## Énoncé proposé
Poursuivez l'extrait d'entretien sur l'anarchisme et la démocratie à partir de sa dernière phrase.

## Passage proposé
================
Faites-vous un lien et si oui, lequel, entre l’anarchisme
en tant que mouvement politique et votre définition de la
démocratie ?
Jacques Rancière L’anarchisme historique peut être
analysé à partir de ma définition. Mais il
est clair qu’il a le plus souvent tiré du principe
démocratique tel que je l’entends d’autres conséquences.
Les anarchistes individualistes en ont tiré l’idée
de l’illégitimité de tout pouvoir à l’égard
de la liberté des individus. Le mouvement ouvrier anarchiste
en a tiré l’idée du mensonge et de l’illégitimité
de la politique comme forme d’organisation collective. Il
a identifié politique et pouvoir et pensé l’anarchie
comme suppression du parasitisme politique. Sur ce point, au moins,
il s’est accordé avec le marxisme : tous deux ont conçu
la démocratie comme la forme du mensonge politique recouvrant
la réalité de l’exploitation économique.
Tous deux ont cherché dans la société, c’est-à-dire
dans son cœur, les formes de la production et de l’échange,
le principe d’une suppression conjointe de l’exploitation
économique et de l’oppression étatique.
================
## Données affichées
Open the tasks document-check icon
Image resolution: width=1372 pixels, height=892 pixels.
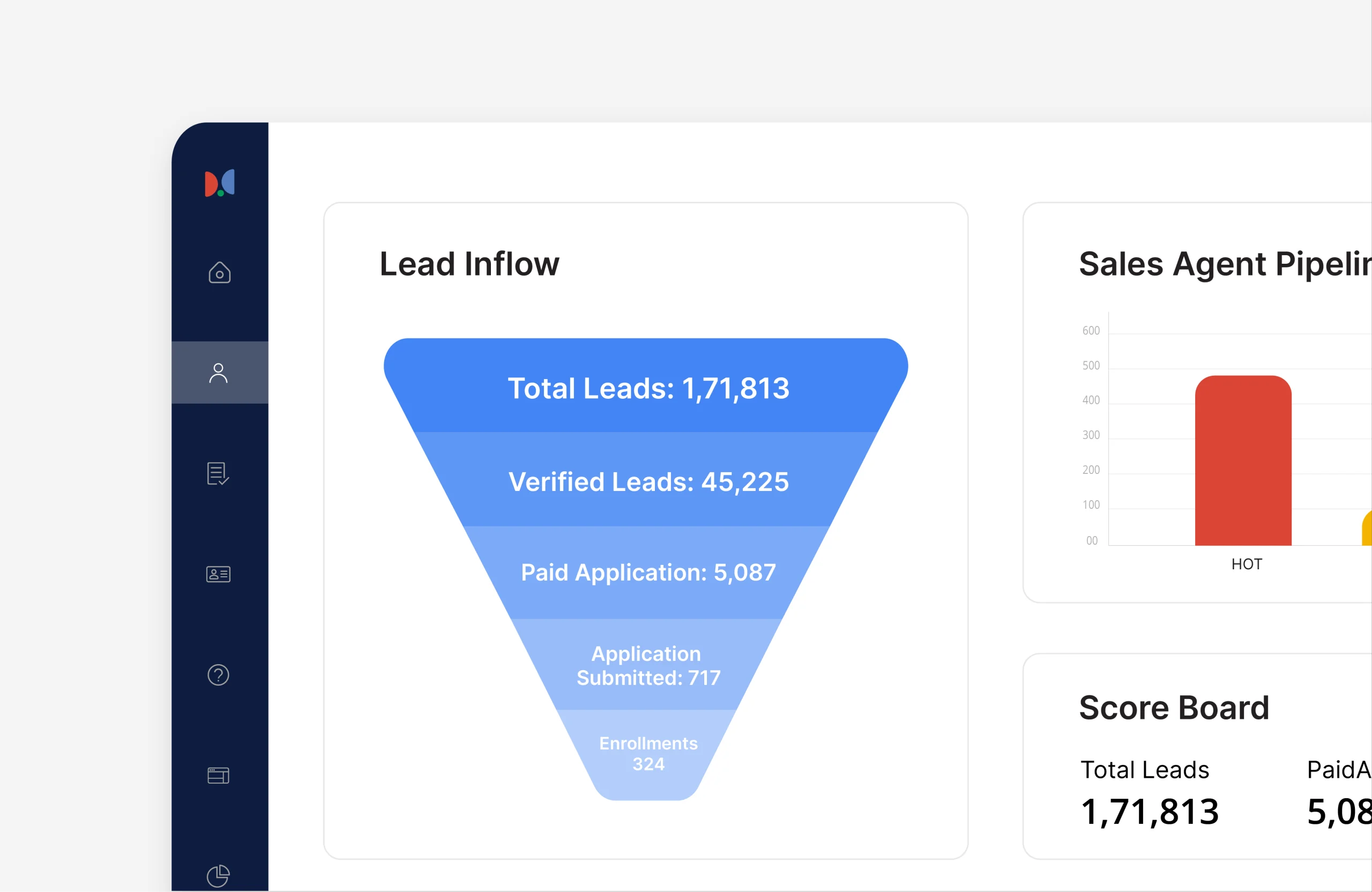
================
## Résultat de l'exercice
De mon point de vue, il n’y a pas de loi immanente à
la production et à l’échange qui donne le principe
d’une société anarchiste. La politique est ce
qui vient en plus de la loi étatique et l’émancipation
en excès par rapport à la logique sociale. L’égalité
est toujours supplémentaire par rapport au fonctionnement
économico-social comme par rapport au fonctionnement étatique.
Cela dit, il est clair que, par rapport à cette posture
historique du mouvement anarchiste, les cartes se trouvent aujourd’hui
redistribuées. D’un côté, la faillite
du marxisme d’Etat a aussi induit une remise en cause plus
globale de l’idée d’une puissance de libération
immanente au monde de la production et de l’échange.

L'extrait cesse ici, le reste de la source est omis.